=== Data ===

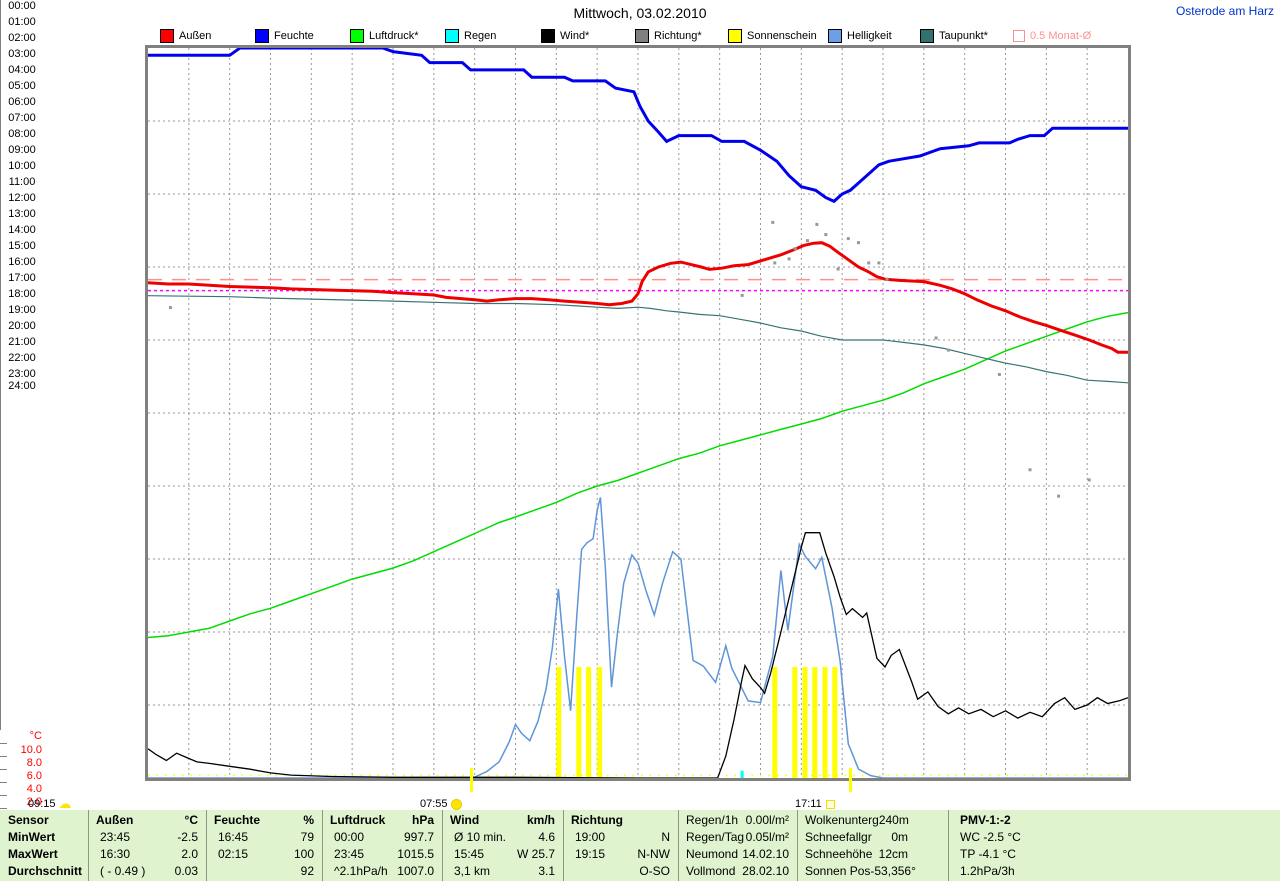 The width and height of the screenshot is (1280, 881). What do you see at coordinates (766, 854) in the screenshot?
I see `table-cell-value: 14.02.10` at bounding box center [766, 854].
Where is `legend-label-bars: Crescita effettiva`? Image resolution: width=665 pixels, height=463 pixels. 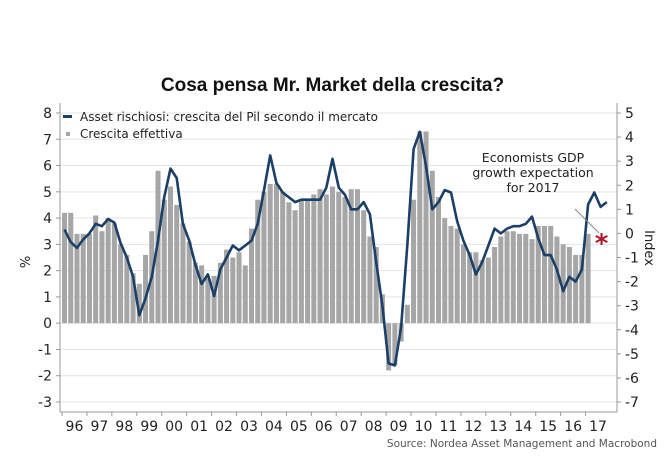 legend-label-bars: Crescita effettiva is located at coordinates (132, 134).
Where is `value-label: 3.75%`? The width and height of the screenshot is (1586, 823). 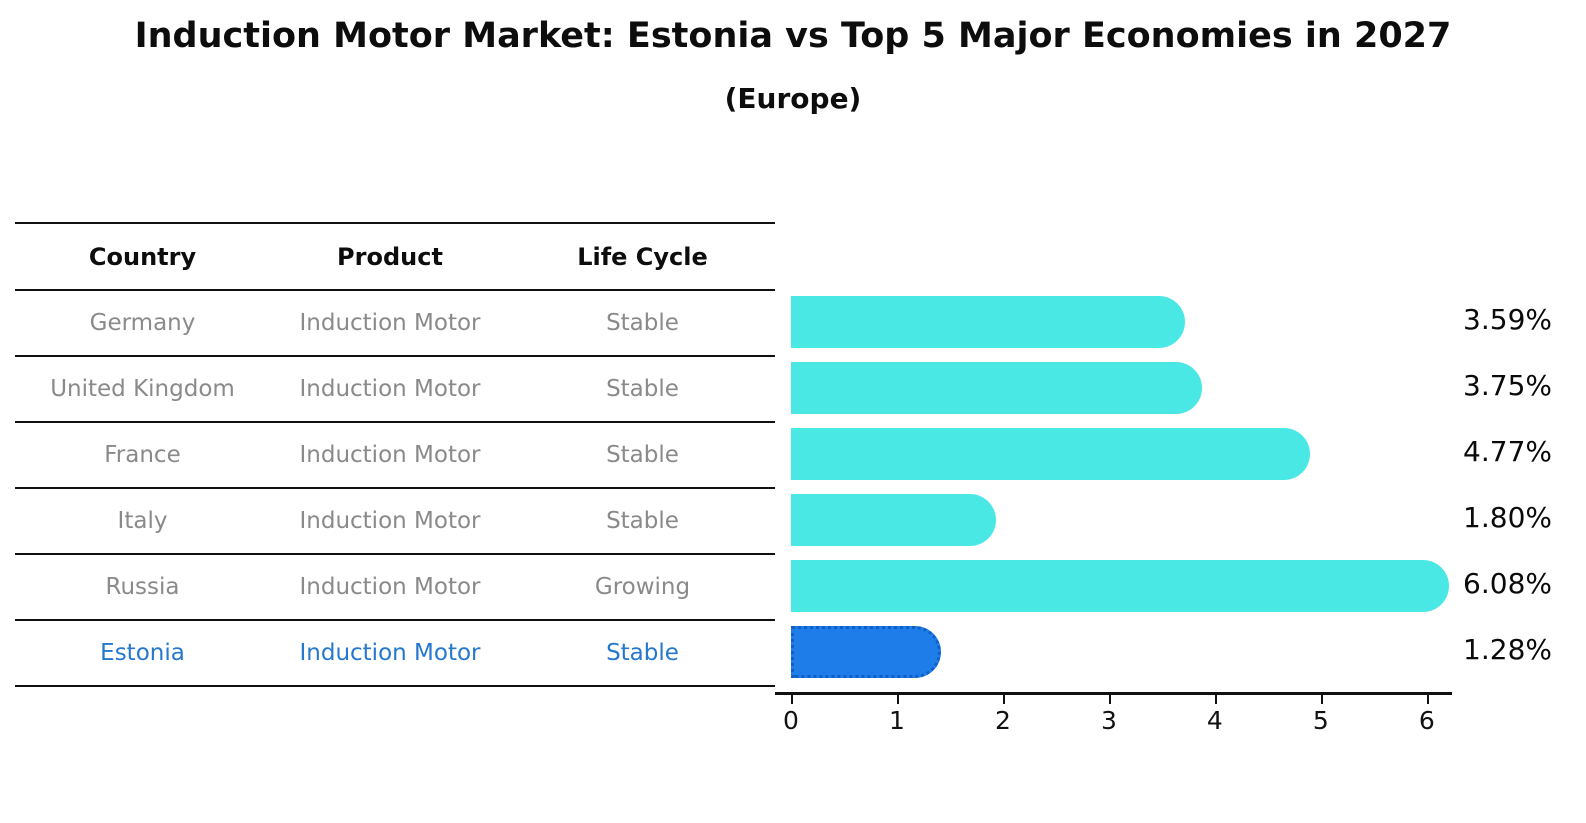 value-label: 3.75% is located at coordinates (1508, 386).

===
=== Data ===

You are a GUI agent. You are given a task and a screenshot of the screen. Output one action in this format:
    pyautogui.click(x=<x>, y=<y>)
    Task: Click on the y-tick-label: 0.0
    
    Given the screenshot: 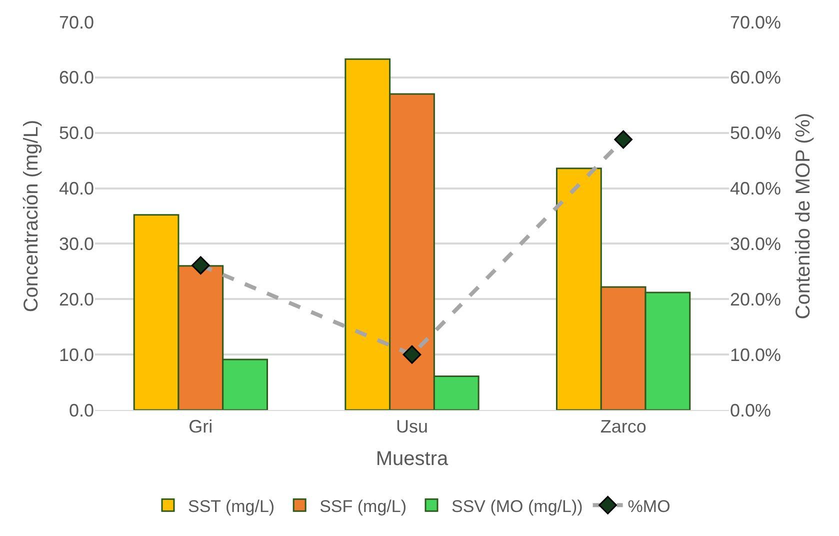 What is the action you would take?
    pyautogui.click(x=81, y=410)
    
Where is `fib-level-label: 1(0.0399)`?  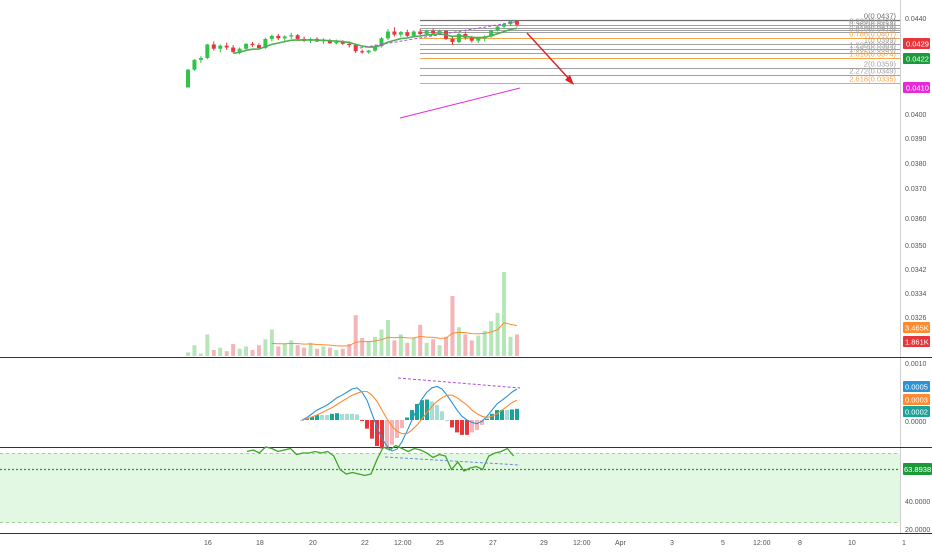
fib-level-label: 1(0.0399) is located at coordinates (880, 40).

===
=== Data ===

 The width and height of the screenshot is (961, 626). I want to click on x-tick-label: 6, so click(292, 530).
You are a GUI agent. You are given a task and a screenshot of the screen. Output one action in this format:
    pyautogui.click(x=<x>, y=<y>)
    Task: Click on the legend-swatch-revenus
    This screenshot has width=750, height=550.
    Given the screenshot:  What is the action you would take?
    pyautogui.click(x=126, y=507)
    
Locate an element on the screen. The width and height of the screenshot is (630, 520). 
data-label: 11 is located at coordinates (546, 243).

===

**Required action**
Rewrite the data from the line containing "Locate an element" through the line containing "data-label: 11 is", changing "element" to "item" and leaving the rest unchanged.

**Expected answer**
Locate an item on the screen. The width and height of the screenshot is (630, 520). 
data-label: 11 is located at coordinates (546, 243).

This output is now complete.